SMEs in the metalworking sector have developed innovative processes in recent years through the improvement of their technical characteristics that, even in some cases, have led to product innovations. However, few companies have introduced innovations characterized by a high degree of novelty to the market, considered new [37].
In this context, Carvache and others [38] point out that Ecuadorian SMEs have since medium to a low level in terms of innovation and technology, showing a high concentration in primary products and a low technological level [38]. SMEs in the industrial sector, despite investing in technology, mainly the acquisition of software and hardware, and automating some administrative activities, still show poor technological capacity and there is no significant improvement in the development of new production processes [39].
Based on the results of technological innovation in product and process and the innovative effort, SMEs can be grouped into three categories: innovative, potentially innovative, and non-innovative (see Table 4).
Innovative companies are those whose innovation activities or efforts have resulted in technological innovations. Potentially innovative companies are those that have carried out innovation activities but abandoned efforts before achieving results, or in turn continue to carry out innovation activities that have not yet led to concrete results. And non-innovative companies are those that have not managed to introduce some kind of technological innovation, nor have they developed innovation activities [37].
In this context, SMEs investigated mostly located as innovative companies and potentially innovative, due to efforts for the development of innovations and the results of innovation mainly in the improvement of the products, however, are still deficient in efforts to give way to the improvement of technical processes within the industry. In the reality of emerging economies, it is stated that there are companies considered potentially innovative, where the role played by market forces as stimulants of innovative activity are highlighted [40].

• **Provided material**:
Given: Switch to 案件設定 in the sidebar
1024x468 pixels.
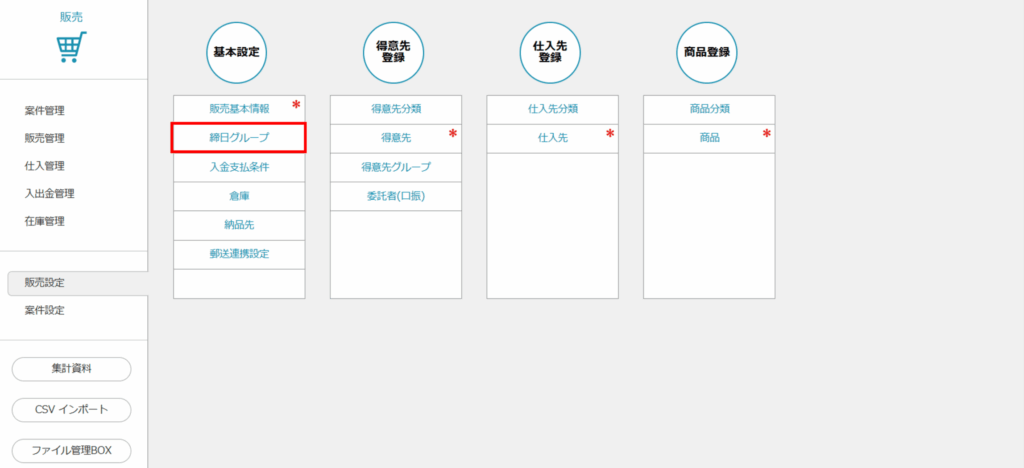Looking at the screenshot, I should point(45,310).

• **Given problem 1**:
List the categories into which the passage on SME innovation groups SMEs.
• **Given problem 2**:
Recast the paragraph of the SME innovation passage that begins "Innovative companies are those" as a short list, one line per category.
• **Given problem 3**:
According to the passage on SME innovation, what did SMEs in the industrial sector mainly acquire when investing in technology?
The material has no connection to the passage on SME innovation.

• **Task answer 1**:
Innovative, potentially innovative, and non-innovative.

• **Task answer 2**:
- Innovative companies: their innovation activities or efforts have resulted in technological innovations.
- Potentially innovative companies: they carried out innovation activities but either abandoned them before achieving results or are still pursuing activities that have not yet produced concrete results.
- Non-innovative companies: they have neither introduced any technological innovation nor developed innovation activities.

• **Task answer 3**:
Software and hardware.